These grilled lamb chops have a slight char, yet remain tender if cooked to the proper temperature. We recommend serving them medium rare with our Herb Chimichurri that you can whip up in minutes.
Grilled Lamb Chops with Herb Chimichurri
Makes 4 to 6 servings
- ¼ cup olive oil
- 2 (3-pound) racks of lamb (6 to 8 ribs each), bones trimmed and frenched, room temperature
- 2 teaspoons kosher salt
- 1 teaspoon ground black pepper
- Herb Chimichurri (recipe follows)
- Rub oil over lamb. Using foil, wrap bones to protect from heat. Season meat with salt and pepper on both sides of rack.

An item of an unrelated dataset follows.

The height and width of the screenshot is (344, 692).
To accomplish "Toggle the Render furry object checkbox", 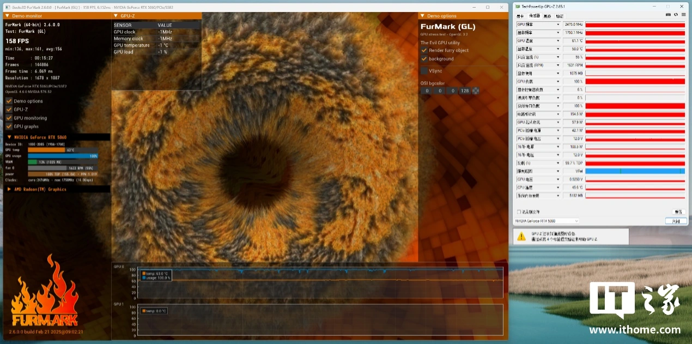I will [x=424, y=50].
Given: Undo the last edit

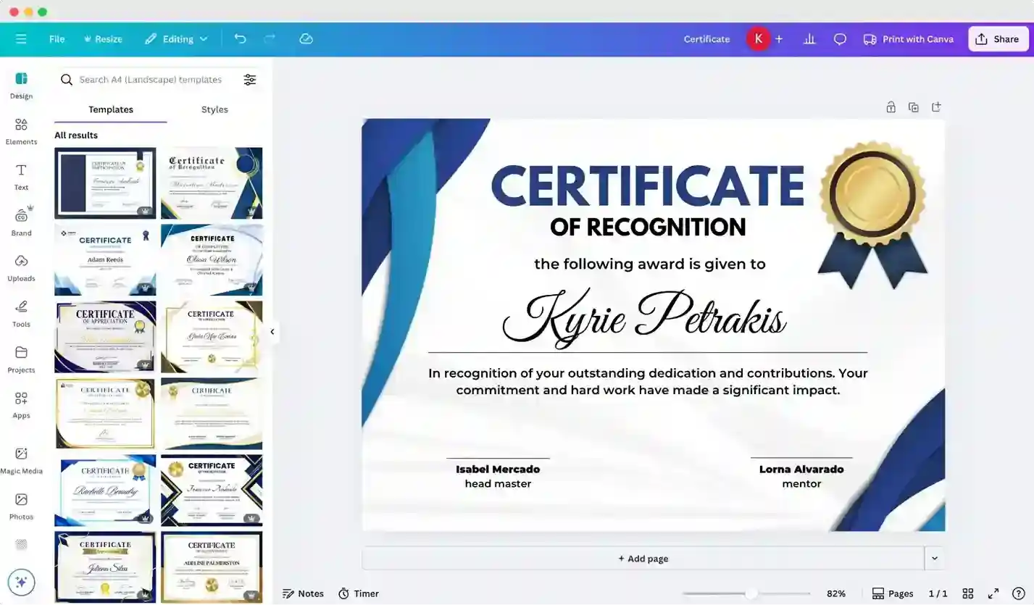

- Preheat grill to medium heat (350°). Grill lamb racks over direct medium heat, keeping lid closed as much as possible, until desired degree of doneness is reached, 8 to 10 minutes for medium rare, turning once or twice. Remove from grill; let rest for 3 to 5 minutes. Serve with Herb Chimichurri.
Cooking times depend on how big your rack of lamb is (if larger or smaller than 3 pounds), as well as what degree of doneness you desire. Rack of lamb is best cooked rare or at most medium rare. The FDA recommends cooking lamb chops to an internal temperature of 145°.
Makes about 1½ cups
- 2 whole allspice
- 1 teaspoon kosher salt
- ¼ teaspoon black peppercorns
- ¼ teaspoon crushed red pepper
- 1 shallot, minced
- 1 cup chopped fresh parsley
- 1 cup chopped fresh tarragon
- 1 cup chopped fresh marjoram
- ½ cup to ¾ cup olive oil
- 1½ to 3 tablespoons Grenache vinegar
- 1½ to 3 tablespoons fresh lemon juice
- In a coffee grinder or mortar and pestle, grind allspice, salt, peppercorns, and red pepper until fine.
- In the work bowl of a food processor, pulse together shallot, parsley, tarragon, and marjoram until smooth. Add spice mixture, pulsing to combine. Add oil, vinegar, and lemon juice, and pulse to desired consistency.